I'm a cryptominer, I do proof of work because I believe in incorruptible, open source, fair, permissionless, non-custodial data tracking and money.
I see a big trend to push into Proof of Stake. It makes no sense to me. It's only slightly more secure than regular banking and it's an interest/inflationary model of money, many are centralized and CBDCs are just proof of stake cryptos. It basically feals like the bankers are trying to destroy cryptocurrency by infecting it with the banking system.
Is it just me who thinks like this? What are your thoughts?

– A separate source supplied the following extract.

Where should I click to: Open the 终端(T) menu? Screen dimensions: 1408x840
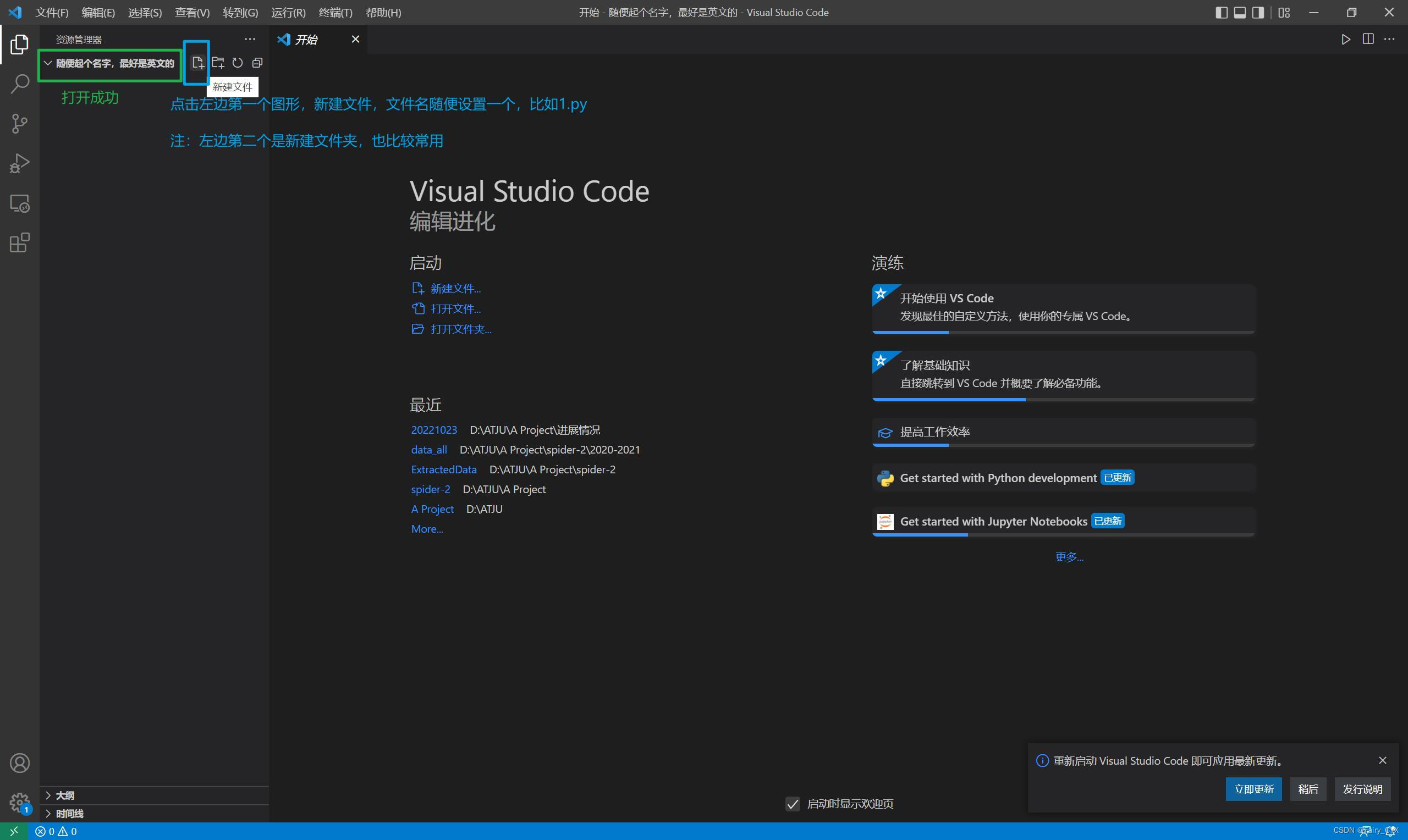(335, 13)
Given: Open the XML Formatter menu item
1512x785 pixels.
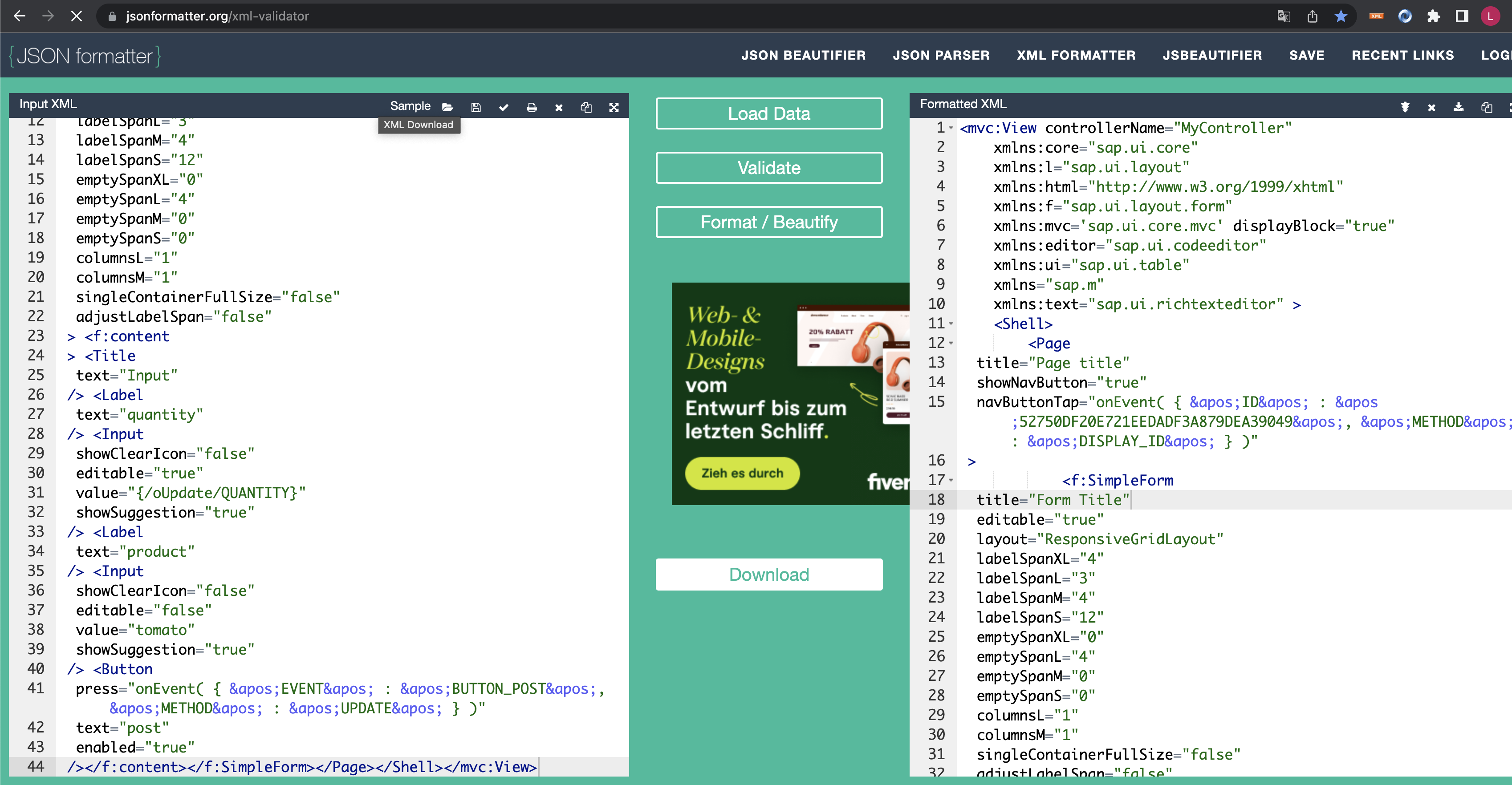Looking at the screenshot, I should pyautogui.click(x=1077, y=55).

I'm not big on the crypto scene, but I've been in currency exchange for a while. I see PoS as a reasonable way to connect the currency to the material value it represents. In other words, it validates the fungibility across currencies, and potentially even a material par value. Many people in crypto think the value is only in the accountability, but that's not true: there is also value in the exchangeability, and proof of stake can be material to that.

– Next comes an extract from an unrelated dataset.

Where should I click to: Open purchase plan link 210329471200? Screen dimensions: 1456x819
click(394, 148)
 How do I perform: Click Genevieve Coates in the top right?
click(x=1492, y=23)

That is true the exchangeability is a big part of it but that is not necessarily something that requires proof of stake. Bitcoin and ethereum are slow because the base parameters of the systems keep it at a set speed no matter how much demand there is. There's lots of other cryptocurrencies where the difficulty isn't modified so heavily in this way.

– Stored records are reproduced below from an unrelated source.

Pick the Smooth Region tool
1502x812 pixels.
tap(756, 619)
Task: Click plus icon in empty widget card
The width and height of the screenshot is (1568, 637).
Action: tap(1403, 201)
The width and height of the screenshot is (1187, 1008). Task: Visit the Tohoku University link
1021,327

So like ethereum and Bitcoin can only process 10 transactions a second same with Bitcoin. But then if you takes something like ergo, which actually positions itself as a better replacement for ethereum using better technology and better programming ideas, processes it's like tens of thousands of transactions a second because that's how high the devs set the parameter.
Also most of the speed up techniques that are going to be a real benefit to the proof of stake systems could be applied to the proof of work systems they just don't do it. Sharding is actually something that could be applied to proof of work and would give proof of work the same speed up it gives proof of stake. You're essentially hyperthreading the crypto network.
That's why I think that proof of stake has got to be some sort of like cabal plot or something. I think the cabal knows that cryptocurrency is coming for its money system and they decided that they needed to take over.
I can't know for sure but that's what my Spidey senses are telling me.
That's not what I meant. Exchangeability within the system is one thing; exchanging outside the online system is helped by proof of stake.
Think of it this way: what happens if one day people wake up and say "I don't care about bitcoin." Independently of the value of distributed architecture and open books, there's no counter. It's an existential problem for bitcoin and most cryptos. Yes, there is true value to a trusted network (most crypto-haters ignore this outright) and secure accounting in and of itself, but beyond that it has nothing. If there was proof that say, the Mormon church, or the State of Texas guaranteed each Brighamcoin as being worth one hour of labor or one bushel of wheat, this would provide a guarantee that, above and beyond the secure transparency of transactions within the system, that the currency could be exchanged from one system to another.
Obviously that's an analogy, but that's how I see proof of stake: a bridge of accountability from the crypto environment to non-crypto and material environments. And that's why I think a centralized blockchain currency is superior (with the important caveat that it can't be controlled by cheats and liars). Bitcoin on its own is a secure value transfer mechanism, but cannot guarantee its underlying value without material accountability, which comes in the form of proof of stake.